Era davvero insopportabile. Le persone la trattavano solo in due modi diversi. Se non erano eccessivamente preoccupati per la sua salute, si comportavano come se potessero calpestarla. Pensavano che non potesse reagire.

Avevano ragione, non poteva.

Non un osso nel suo corpo sapeva come maneggiare una spada, ma andava bene! Amie non si scoraggiava. Tutti gli anni trascorsi a letto, leggendo o cucendo, l'avevano resa una narratrice eccellente e la migliore sarta che avesse mai visto.

Se avesse voluto, avrebbe potuto semplicemente imparare a combattere ed essere forte come qualsiasi altro Vampiro Vichingo nel loro regno. Ma non lo avrebbe fatto! Non avrebbe permesso che la costringessero a dimostrare il suo valore.

La sua famiglia non poteva fare a meno di preoccuparsi per lei perché l'avevano quasi persa in diverse occasioni, cosa che poteva capire e tollerare. Erano le persone che cercavano molto sottilmente di fare il prepotente con Amethyst che le davano un problema. Le persone snob nei gruppi sociali d'élite dei regni di Gadon e Zaire. Tutti loro la facevano desiderare di rimanere nella sua camera da letto e non uscire mai, ma Amie si rifiutava di essere controllata in quel modo.

Era frustrante non poter rispondere come avrebbe voluto, però. Sua madre diceva sempre che, come principessa, Amethyst doveva mantenere la sua compostezza e non cedere alle frecciatine che doveva sopportare. Le risatine sussurrate e gli sguardi beffardi, doveva prendere tutto con un sorriso bello e regale... Al diavolo!

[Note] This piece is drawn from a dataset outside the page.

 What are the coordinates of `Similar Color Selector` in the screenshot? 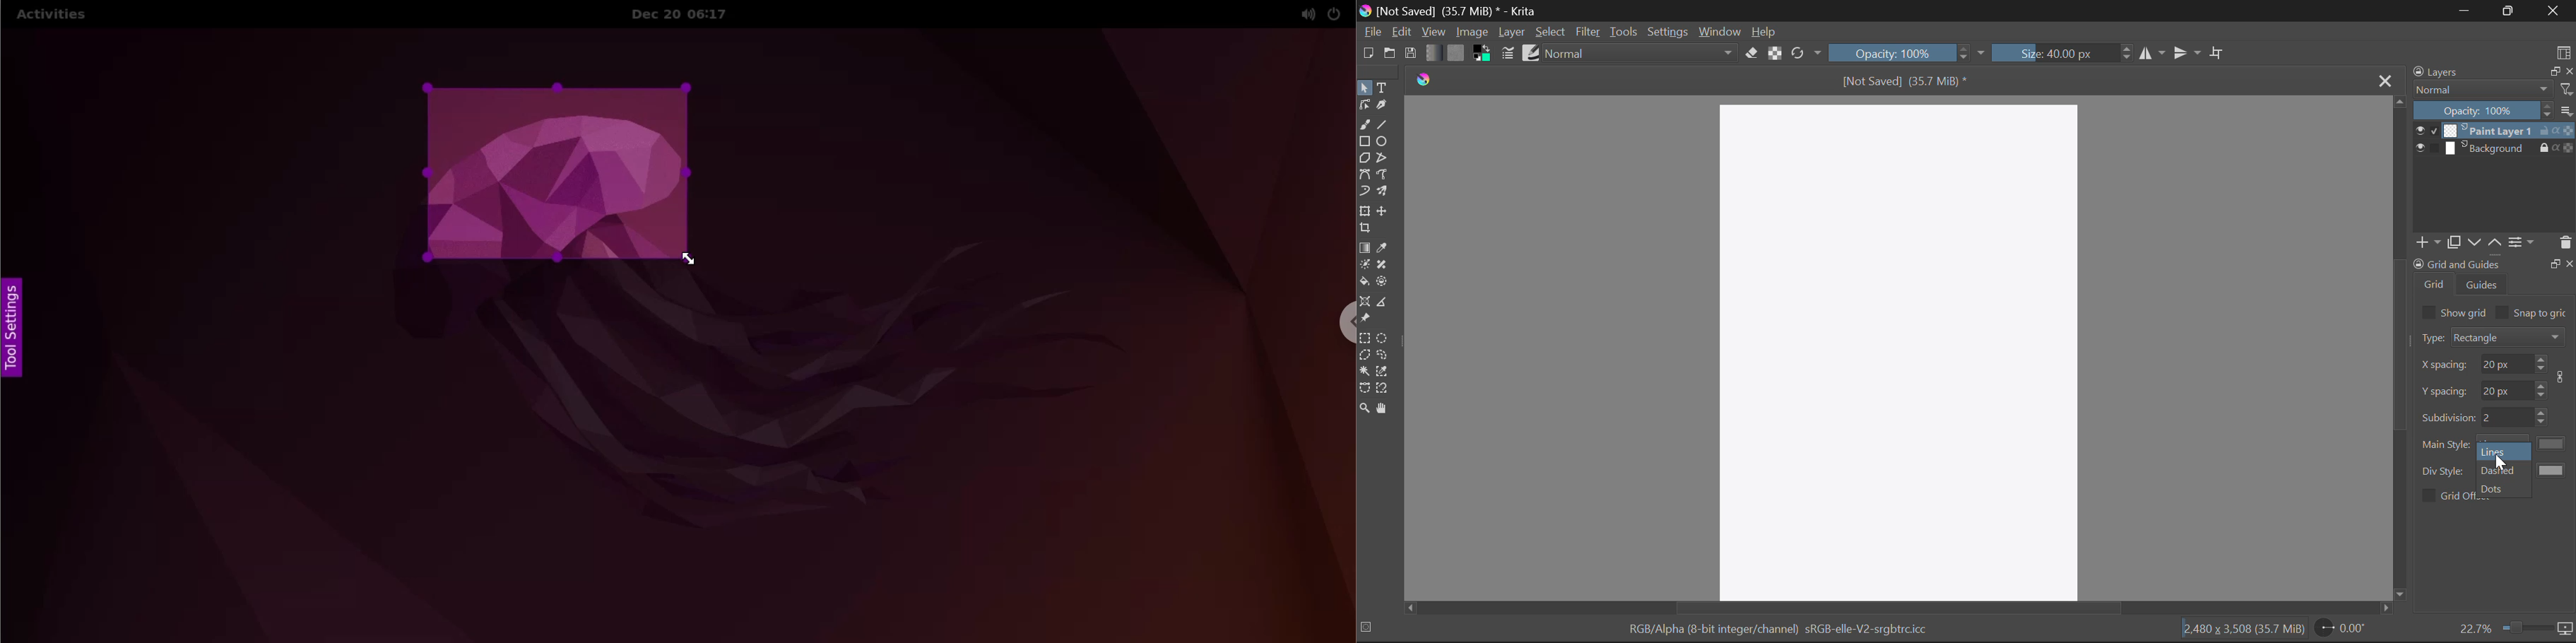 It's located at (1383, 370).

Essere una principessa faceva schifo.

Presto, era arrivata all'età in cui non doveva più seguire così fedelmente gli insegnamenti di sua madre, ma fu allora che Amie scoprì di non avere la capacità di ringhiare contro le persone che la tormentavano passivamente. Non riusciva a costringersi a fare una scenata per come qualcuno la trattava quando in realtà non era una cosa così importante. Il pensiero di lamentarsi o di difendersi e quindi mettere tutti a disagio la teneva in silenzio, non voleva essere quella che rovinava l'atmosfera di ogni incontro sociale a cui partecipava. Abbastanza per farla restare a casa, vero? Solo sul suo cadavere!

Sì, era nata fragile, ma nonostante il suo corpo più debole, aveva coraggio e una mentalità forte! Perché questo non era apprezzato quanto la forza fisica? Inoltre, erano passati anni da quando il suo gioiello le era stato restituito, ora era molto più forte di quando era piccola e malaticcia-

La porta si spalancò.

"Re di Gadon!" esclamò, saltando indietro mentre si stringeva il petto. Ametista fissò l'entrata e l'assoluta montagna di uomo che stava lì, la bocca aperta per lo shock.

Il suo volto ruvidamente affascinante si indurì con un'espressione di lieve disgusto, i suoi occhi grigi si allargarono leggermente come se fosse altrettanto sorpreso di vederla lì. Ma lei viveva lì, pensò Amie. Lui era quello fuori posto come una capra in mezzo al mare.

Cercò di parlare, ma le parole le si bloccarono in gola, solo una frazione di sillaba riuscì a uscire.

Il suo corpo non si mosse di un centimetro, ma la sua testa si inclinò lentamente verso di lei, con una profonda smorfia sul viso.

"Uhm..." iniziò tremante. "Chi nella terra degli antenati... sei tu??"

Lui la fissò.

Ametista sussultò. "Oh. Oh! Sei la guardia! Sei venuto dal regno di Zaire, giusto? Per prendermi!"

I suoi occhi si strinsero.

Sospirando, Amie afferrò il suo nastro dal comò e marciò verso di lui. "Ascolta, non entri semplicemente nelle stanze di una signora in quel modo! Mi hai fatto prendere un colpo, ma dato che sei qui e non ho cameriere intorno, perché non ti rendi utile? Fai un buon lavoro e non dirò al tuo re della tua mancanza di buone maniere."

Lei gli afferrò il braccio e lo trascinò attraverso la stanza, mancando di notare come i suoi occhi la fissavano cupamente mentre la sua mano sottile e pallida avvolgeva la spessa circonferenza abbronzata del suo polso.

Lo fermò vicino al comò e si girò davanti a lui per guardare lo specchio. "Il corsetto, per favore. Basta tirare quei due nastri neri davanti a te e poi legarli."

Occhi grigi e minacciosi fissarono il suo viso nello specchio. Amie aggrottò la fronte con lieve confusione davanti all'uomo imponente. "Allora? Cosa stai aspettando?"